Ancora una volta la musica trasporta in un'atmosfera diversa: le note di una canzone che ricordano il teatro cinese introducono il motivo 14: «Perché quando parliamo poco diciamo molto, e viceversa». Segue la spiegazione di come Severgnini sia riuscito a insegnare i bah!, i boh? e i mah ai suoi studenti universitari cinesi, orgoglioso come un padre davanti a una folla di persone che alla fine gesticolava proprio come i veri italiani. E a ulteriore conferma dell'essenzialità della comunicazione sono elencati i 18 monosillabi che in Italia possono racchiudere un'intera argomentazione.

Se con queste immagini non è mancata una risata, i cinque elementi dell’eccellenza della cucina italiana e la fiera dichiarazione della superiorità del tortello cremasco su quello mantovano riaccendono le lamentele più o meno scherzose da parte del pubblico. La competizione riesce ad animare anche gli spiriti più calmi, ma il sorriso tranquillizzante dello scrittore suggerisce che abbia raggiunto lo scopo: scuotere le persone e fare della “sana” polemica. È però con il motivo 35, «Perché i campi non hanno mai l’aria annoiata», che torna la pace tra Mantova e Crema, accomunate dalle campagne che hanno avuto un ruolo tanto importante nell'infanzia dell'autore. Severgnini non usa solo gli occhi per raccontare al pubblico i paesaggi di cui parla, ma stupisce con dettagli meno romantici, ad esempio le descrizioni degli odori più pungenti, come il letame. La campagna è infatti un elemento portante della sua storia familiare: ricorda i suoi antenati e vanta con orgoglio generazioni di agricoltori, collocandosi nella catena sociale fin dal 1500.

Elenco dei compiti:
1. Secondo il resoconto su Severgnini, per quale motivo con il motivo 35 torna la pace tra Mantova e Crema? Risponda in una-tre frasi.
2. Scriva il seguito del resoconto su Severgnini, partendo dopo la sua ultima frase.
I record costituiscono materiale a sé, distinto dal resoconto su Severgnini.

Record forniti:

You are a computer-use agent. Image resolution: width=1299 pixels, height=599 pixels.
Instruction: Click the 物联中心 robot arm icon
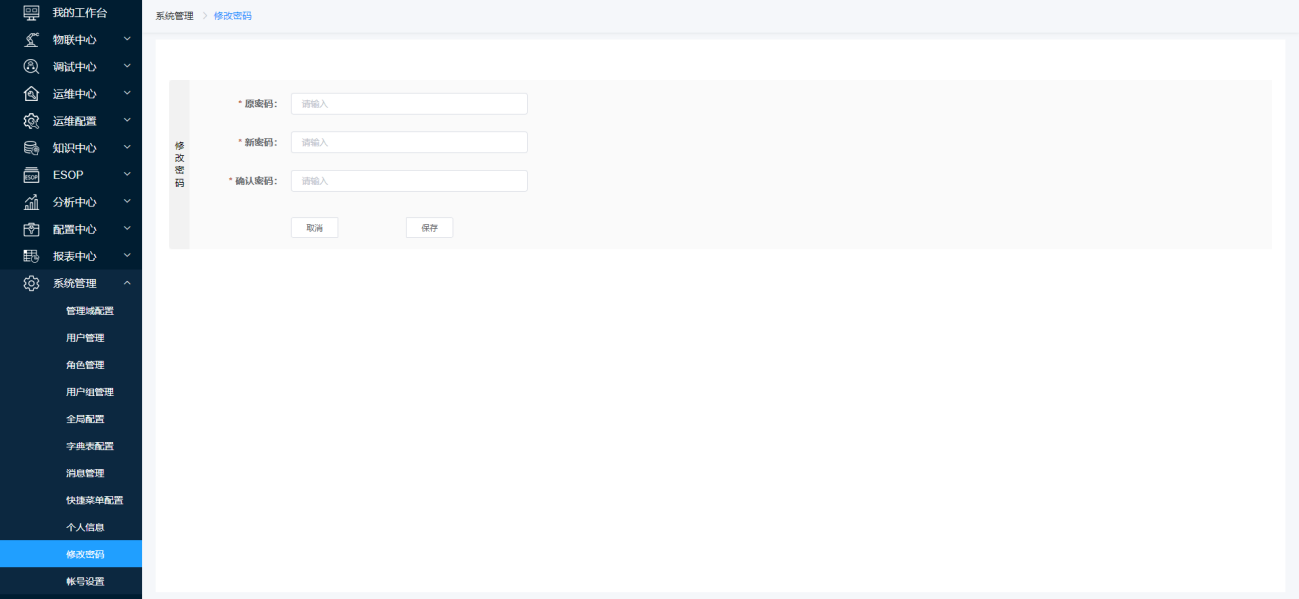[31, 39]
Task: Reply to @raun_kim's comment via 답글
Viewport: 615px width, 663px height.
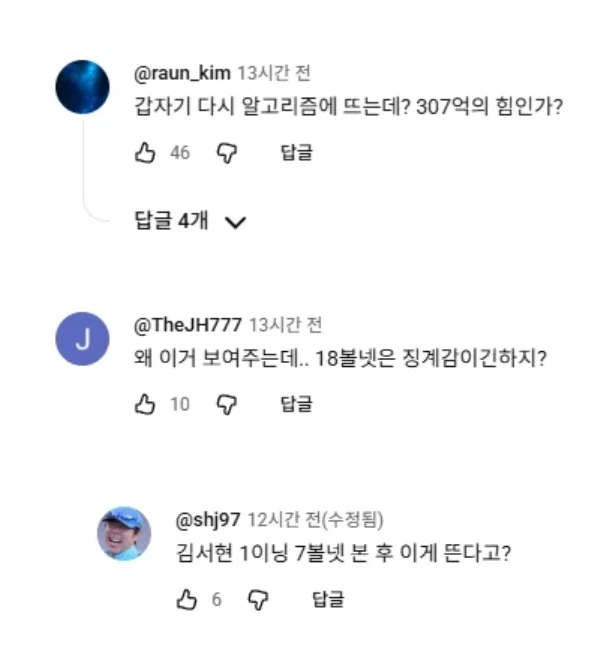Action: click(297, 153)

Risposte ai compiti:
1. Con il motivo 35 torna la pace tra Mantova e Crema perché le due città sono accomunate dalle campagne. Queste campagne hanno avuto un ruolo molto importante nell'infanzia dell'autore.

2.
Arriva così l’ultimo intervento, accompagnato da un brano di Bach eseguito su una base musicale di fulmini. L’incontro sta per giungere al termine con il motivo 48: «Ogni tanto ci cadono le braccia, ma poi le tiriamo su». Leggendo un ultimo brano, l’autore esorta il pubblico ad autentici gesti di eroismo quotidiano, cercando di scalzare la moderazione.

Al termine dell’incontro lo scrittore si rivela uguale a qualsiasi altra persona presente in piazza: un inevitabile portatore dei segni dell'ultimo periodo e della pandemia, definita «macchina della verità» perché costringe a pensare anche chi non lo desidera. Si conclude così il primo incontro della serie Piazza Balcone, caratterizzato dall'immutato desiderio delle persone di tornare per quanto possibile a radunarsi e stare insieme.